Pixel coordinate grounding data
──────────────────────────────

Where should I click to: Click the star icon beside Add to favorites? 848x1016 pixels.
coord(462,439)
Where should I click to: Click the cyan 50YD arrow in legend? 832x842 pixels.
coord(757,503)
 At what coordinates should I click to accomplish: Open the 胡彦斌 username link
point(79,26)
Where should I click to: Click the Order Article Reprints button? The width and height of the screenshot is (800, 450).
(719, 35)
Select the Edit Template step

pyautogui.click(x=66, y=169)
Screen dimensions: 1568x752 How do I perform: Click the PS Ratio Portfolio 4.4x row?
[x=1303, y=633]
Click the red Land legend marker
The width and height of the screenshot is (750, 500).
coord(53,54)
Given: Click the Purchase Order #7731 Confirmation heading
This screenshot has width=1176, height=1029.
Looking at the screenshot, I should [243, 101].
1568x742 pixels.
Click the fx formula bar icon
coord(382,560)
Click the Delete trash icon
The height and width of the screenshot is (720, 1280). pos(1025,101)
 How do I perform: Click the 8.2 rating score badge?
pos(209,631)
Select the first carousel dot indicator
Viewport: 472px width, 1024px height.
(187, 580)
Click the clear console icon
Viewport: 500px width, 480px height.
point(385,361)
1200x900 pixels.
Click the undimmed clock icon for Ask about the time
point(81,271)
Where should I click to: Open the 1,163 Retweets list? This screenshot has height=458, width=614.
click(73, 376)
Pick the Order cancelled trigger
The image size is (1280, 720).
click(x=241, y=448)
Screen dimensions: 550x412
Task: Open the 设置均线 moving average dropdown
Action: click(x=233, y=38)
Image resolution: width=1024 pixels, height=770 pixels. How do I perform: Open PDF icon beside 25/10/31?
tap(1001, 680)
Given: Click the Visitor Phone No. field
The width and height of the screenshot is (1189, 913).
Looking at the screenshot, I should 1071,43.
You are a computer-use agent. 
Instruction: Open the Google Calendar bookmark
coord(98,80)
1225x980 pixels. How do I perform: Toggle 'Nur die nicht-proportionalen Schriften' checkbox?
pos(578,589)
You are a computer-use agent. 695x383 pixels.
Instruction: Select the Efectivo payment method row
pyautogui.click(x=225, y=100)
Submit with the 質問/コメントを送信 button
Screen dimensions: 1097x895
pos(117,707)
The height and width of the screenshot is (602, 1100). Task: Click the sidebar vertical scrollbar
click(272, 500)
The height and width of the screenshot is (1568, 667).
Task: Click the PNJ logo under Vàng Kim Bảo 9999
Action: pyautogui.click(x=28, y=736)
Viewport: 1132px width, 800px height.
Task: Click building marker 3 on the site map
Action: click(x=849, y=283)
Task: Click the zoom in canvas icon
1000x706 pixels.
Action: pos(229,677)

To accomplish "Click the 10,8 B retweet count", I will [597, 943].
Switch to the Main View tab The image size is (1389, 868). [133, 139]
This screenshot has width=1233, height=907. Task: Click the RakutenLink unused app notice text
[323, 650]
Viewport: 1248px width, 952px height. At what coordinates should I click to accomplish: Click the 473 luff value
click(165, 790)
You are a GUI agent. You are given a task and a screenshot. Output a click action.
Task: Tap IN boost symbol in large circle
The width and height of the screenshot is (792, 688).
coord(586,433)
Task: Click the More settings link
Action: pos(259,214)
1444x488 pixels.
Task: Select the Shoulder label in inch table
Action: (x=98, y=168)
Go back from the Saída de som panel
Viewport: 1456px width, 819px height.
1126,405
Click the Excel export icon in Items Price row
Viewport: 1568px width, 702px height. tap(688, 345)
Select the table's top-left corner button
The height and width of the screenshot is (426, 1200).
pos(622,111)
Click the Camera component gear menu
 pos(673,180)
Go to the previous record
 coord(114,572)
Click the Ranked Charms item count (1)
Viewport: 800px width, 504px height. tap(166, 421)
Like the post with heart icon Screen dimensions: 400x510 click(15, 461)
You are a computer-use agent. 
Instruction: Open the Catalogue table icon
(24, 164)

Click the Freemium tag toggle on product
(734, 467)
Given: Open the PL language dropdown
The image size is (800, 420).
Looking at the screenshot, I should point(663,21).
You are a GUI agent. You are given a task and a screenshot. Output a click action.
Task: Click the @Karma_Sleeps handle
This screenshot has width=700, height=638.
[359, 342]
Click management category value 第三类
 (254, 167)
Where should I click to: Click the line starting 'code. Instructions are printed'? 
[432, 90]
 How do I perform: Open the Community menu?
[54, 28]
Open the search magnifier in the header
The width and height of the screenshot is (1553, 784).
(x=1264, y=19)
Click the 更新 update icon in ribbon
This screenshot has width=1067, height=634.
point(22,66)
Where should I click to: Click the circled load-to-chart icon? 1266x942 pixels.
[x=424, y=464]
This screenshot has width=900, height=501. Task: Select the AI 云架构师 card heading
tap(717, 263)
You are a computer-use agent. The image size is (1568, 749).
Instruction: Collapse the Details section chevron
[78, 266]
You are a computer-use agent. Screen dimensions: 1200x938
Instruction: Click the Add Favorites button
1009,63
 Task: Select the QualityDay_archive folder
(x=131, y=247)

──────────────────────────────

* _What the task requires_: When you reply, retype each line exactly as it appears above.

* _Solution to this problem_:
Where should I click to: Click the star icon beside Add to favorites? 848x1016 pixels.
coord(462,439)
Where should I click to: Click the cyan 50YD arrow in legend? 832x842 pixels.
coord(757,503)
 At what coordinates should I click to accomplish: Open the 胡彦斌 username link
point(79,26)
Where should I click to: Click the Order Article Reprints button? The width and height of the screenshot is (800, 450).
(719, 35)
Select the Edit Template step

pyautogui.click(x=66, y=169)
Screen dimensions: 1568x752 How do I perform: Click the PS Ratio Portfolio 4.4x row?
[x=1303, y=633]
Click the red Land legend marker
The width and height of the screenshot is (750, 500).
coord(53,54)
Given: Click the Purchase Order #7731 Confirmation heading
This screenshot has width=1176, height=1029.
Looking at the screenshot, I should [243, 101].
1568x742 pixels.
Click the fx formula bar icon
coord(382,560)
Click the Delete trash icon
The height and width of the screenshot is (720, 1280). pos(1025,101)
 How do I perform: Click the 8.2 rating score badge?
pos(209,631)
Select the first carousel dot indicator
Viewport: 472px width, 1024px height.
(187, 580)
Click the clear console icon
Viewport: 500px width, 480px height.
point(385,361)
1200x900 pixels.
Click the undimmed clock icon for Ask about the time
point(81,271)
Where should I click to: Open the 1,163 Retweets list? This screenshot has height=458, width=614.
click(73, 376)
Pick the Order cancelled trigger
The image size is (1280, 720).
click(x=241, y=448)
Screen dimensions: 550x412
Task: Open the 设置均线 moving average dropdown
Action: click(x=233, y=38)
Image resolution: width=1024 pixels, height=770 pixels. How do I perform: Open PDF icon beside 25/10/31?
tap(1001, 680)
Given: Click the Visitor Phone No. field
The width and height of the screenshot is (1189, 913).
Looking at the screenshot, I should 1071,43.
You are a computer-use agent. 
Instruction: Open the Google Calendar bookmark
coord(98,80)
1225x980 pixels. How do I perform: Toggle 'Nur die nicht-proportionalen Schriften' checkbox?
pos(578,589)
You are a computer-use agent. 695x383 pixels.
Instruction: Select the Efectivo payment method row
pyautogui.click(x=225, y=100)
Submit with the 質問/コメントを送信 button
Screen dimensions: 1097x895
pos(117,707)
The height and width of the screenshot is (602, 1100). Task: Click the sidebar vertical scrollbar
click(272, 500)
The height and width of the screenshot is (1568, 667).
Task: Click the PNJ logo under Vàng Kim Bảo 9999
Action: pyautogui.click(x=28, y=736)
Viewport: 1132px width, 800px height.
Task: Click building marker 3 on the site map
Action: click(x=849, y=283)
Task: Click the zoom in canvas icon
1000x706 pixels.
Action: pos(229,677)

To accomplish "Click the 10,8 B retweet count", I will [597, 943].
Switch to the Main View tab The image size is (1389, 868). [133, 139]
This screenshot has width=1233, height=907. Task: Click the RakutenLink unused app notice text
[323, 650]
Viewport: 1248px width, 952px height. At what coordinates should I click to accomplish: Click the 473 luff value
click(165, 790)
You are a GUI agent. You are given a task and a screenshot. Output a click action.
Task: Tap IN boost symbol in large circle
The width and height of the screenshot is (792, 688).
coord(586,433)
Task: Click the More settings link
Action: pos(259,214)
1444x488 pixels.
Task: Select the Shoulder label in inch table
Action: (x=98, y=168)
Go back from the Saída de som panel
Viewport: 1456px width, 819px height.
1126,405
Click the Excel export icon in Items Price row
Viewport: 1568px width, 702px height. tap(688, 345)
Select the table's top-left corner button
The height and width of the screenshot is (426, 1200).
pos(622,111)
Click the Camera component gear menu
 pos(673,180)
Go to the previous record
 coord(114,572)
Click the Ranked Charms item count (1)
Viewport: 800px width, 504px height. tap(166, 421)
Like the post with heart icon Screen dimensions: 400x510 click(15, 461)
You are a computer-use agent. 
Instruction: Open the Catalogue table icon
(24, 164)

Click the Freemium tag toggle on product
(734, 467)
Given: Open the PL language dropdown
The image size is (800, 420).
Looking at the screenshot, I should point(663,21).
You are a GUI agent. You are given a task and a screenshot. Output a click action.
Task: Click the @Karma_Sleeps handle
This screenshot has width=700, height=638.
[359, 342]
Click management category value 第三类
 (254, 167)
Where should I click to: Click the line starting 'code. Instructions are printed'? 
[432, 90]
 How do I perform: Open the Community menu?
[54, 28]
Open the search magnifier in the header
The width and height of the screenshot is (1553, 784).
(x=1264, y=19)
Click the 更新 update icon in ribbon
This screenshot has width=1067, height=634.
point(22,66)
Where should I click to: Click the circled load-to-chart icon? 1266x942 pixels.
[x=424, y=464]
This screenshot has width=900, height=501. Task: Select the AI 云架构师 card heading
tap(717, 263)
You are a computer-use agent. The image size is (1568, 749).
Instruction: Collapse the Details section chevron
[78, 266]
You are a computer-use agent. Screen dimensions: 1200x938
Instruction: Click the Add Favorites button
1009,63
 Task: Select the QualityDay_archive folder
(x=131, y=247)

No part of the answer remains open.